Suppose you have $m$ balls each of which can be colored by $n<m$ different colors, and your paint cans are unlimited. I want to count the number of ways that you can color balls such that each color is represented at least once. I reasoned that this can be counted by something that seems ... "philosophically" similar to inclusion-exclusion. But when I try to actually align this counting method with the actual inclusion-exclusion method, I can't seem to perfectly describe how this counting method is an application of inclusion-exclusion.
Here's my solution: First over-estimate the number of colorings by all possible assignments of colors to balls: $n^m$.
Next we subtract out those colorings in which some color is absent. There are $\binom n 1$ choices of one color, and for each, we can color each ball by $(n-1)^m$ colors. So our new estimate is
$$ n^m - \binom n 1 (n-1)^m $$
However, there are some colorings that are double-counted by this subtraction. In particular the colorings which are lacking two colors are double-counted (and the colorings missing three colors are triple-counted, and so on). So to correct for this we add back in $\binom n 2 (n-2)^m$.
$$ n^m - \binom n 1 (n-1)^m + \binom n 2 (n-2)^m $$
We continue the process until, with just one color left, double-countings no longer occur. So the number is
$$ \sum_{i=0}^{n-1} (-1)^i \binom{n}{n-i}(n-i)^m $$
Edit: I tried searching for this in the recommendations that StackExchange gives, and didn't see anything that looked very relevant. But now on the sidebar I see this link: Coloring m things with k colors, using each color at least once.

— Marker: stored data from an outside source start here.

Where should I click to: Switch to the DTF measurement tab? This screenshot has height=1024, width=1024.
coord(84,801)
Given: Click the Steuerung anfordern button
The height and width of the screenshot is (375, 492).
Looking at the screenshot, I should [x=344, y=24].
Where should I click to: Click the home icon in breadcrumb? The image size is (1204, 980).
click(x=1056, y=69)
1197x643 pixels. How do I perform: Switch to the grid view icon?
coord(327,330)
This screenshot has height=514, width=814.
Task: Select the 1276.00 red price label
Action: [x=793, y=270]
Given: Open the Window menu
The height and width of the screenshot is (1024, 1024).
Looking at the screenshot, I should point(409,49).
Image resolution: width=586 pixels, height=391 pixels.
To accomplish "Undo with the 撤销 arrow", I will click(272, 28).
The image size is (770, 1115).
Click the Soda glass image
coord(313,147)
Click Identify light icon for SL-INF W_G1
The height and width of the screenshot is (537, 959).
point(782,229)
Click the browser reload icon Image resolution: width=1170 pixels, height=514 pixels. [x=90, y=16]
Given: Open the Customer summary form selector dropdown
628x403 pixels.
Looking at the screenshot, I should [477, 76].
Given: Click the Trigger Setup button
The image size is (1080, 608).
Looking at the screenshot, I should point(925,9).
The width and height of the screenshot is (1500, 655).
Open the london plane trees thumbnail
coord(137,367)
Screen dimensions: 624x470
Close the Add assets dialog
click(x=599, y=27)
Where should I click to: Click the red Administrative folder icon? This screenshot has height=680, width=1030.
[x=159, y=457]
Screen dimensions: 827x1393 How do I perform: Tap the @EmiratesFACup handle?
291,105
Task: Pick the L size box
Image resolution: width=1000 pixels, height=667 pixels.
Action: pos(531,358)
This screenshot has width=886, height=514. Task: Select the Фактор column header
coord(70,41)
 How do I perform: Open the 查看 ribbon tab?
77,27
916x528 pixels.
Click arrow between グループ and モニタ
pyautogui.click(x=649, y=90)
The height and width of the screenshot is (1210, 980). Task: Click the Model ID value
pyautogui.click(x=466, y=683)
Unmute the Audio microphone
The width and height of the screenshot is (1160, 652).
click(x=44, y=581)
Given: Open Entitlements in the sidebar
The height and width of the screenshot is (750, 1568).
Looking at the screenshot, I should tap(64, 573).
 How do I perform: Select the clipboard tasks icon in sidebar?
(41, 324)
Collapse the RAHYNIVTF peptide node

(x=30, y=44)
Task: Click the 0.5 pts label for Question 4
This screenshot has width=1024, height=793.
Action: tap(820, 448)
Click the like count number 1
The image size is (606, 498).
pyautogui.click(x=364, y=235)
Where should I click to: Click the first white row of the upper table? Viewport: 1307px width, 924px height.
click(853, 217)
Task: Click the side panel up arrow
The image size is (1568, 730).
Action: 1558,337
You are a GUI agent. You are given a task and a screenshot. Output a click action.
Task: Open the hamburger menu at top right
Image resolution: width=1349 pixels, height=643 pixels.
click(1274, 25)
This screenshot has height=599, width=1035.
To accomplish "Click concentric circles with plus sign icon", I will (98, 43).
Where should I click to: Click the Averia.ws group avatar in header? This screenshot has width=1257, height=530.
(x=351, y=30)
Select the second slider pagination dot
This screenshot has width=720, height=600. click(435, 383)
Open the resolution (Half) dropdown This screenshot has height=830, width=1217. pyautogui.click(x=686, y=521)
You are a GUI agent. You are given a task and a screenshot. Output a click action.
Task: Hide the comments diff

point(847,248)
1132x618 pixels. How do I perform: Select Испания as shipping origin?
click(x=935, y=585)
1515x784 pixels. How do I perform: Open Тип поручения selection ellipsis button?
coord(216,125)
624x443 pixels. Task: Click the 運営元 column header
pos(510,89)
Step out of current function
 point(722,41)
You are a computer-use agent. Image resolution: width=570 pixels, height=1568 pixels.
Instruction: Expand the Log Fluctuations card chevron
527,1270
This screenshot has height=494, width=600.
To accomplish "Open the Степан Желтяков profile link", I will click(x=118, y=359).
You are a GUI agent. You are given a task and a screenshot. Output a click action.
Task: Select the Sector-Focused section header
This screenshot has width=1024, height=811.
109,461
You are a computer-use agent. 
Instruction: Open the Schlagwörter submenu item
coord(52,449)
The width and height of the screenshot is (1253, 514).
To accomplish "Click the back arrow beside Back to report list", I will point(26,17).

So this is a known problem, but is there a way to view it as an instance of inclusion-exclusion, or is the similarity just superficial?
I would leave it as
$$\sum_{i=0}^{n-1}(-1)^i\binom{n}i(n-i)^m$$
or even
$$\sum_{i=0}^n(-1)^i\binom{n}i(n-i)^m\,,$$
but what you’ve done is fine and is exactly an inclusion-exclusion argument. The Stirling numbers mentioned in the answer to the earlier question that you found can be calculated by essentially the same inclusion-exclusion argument.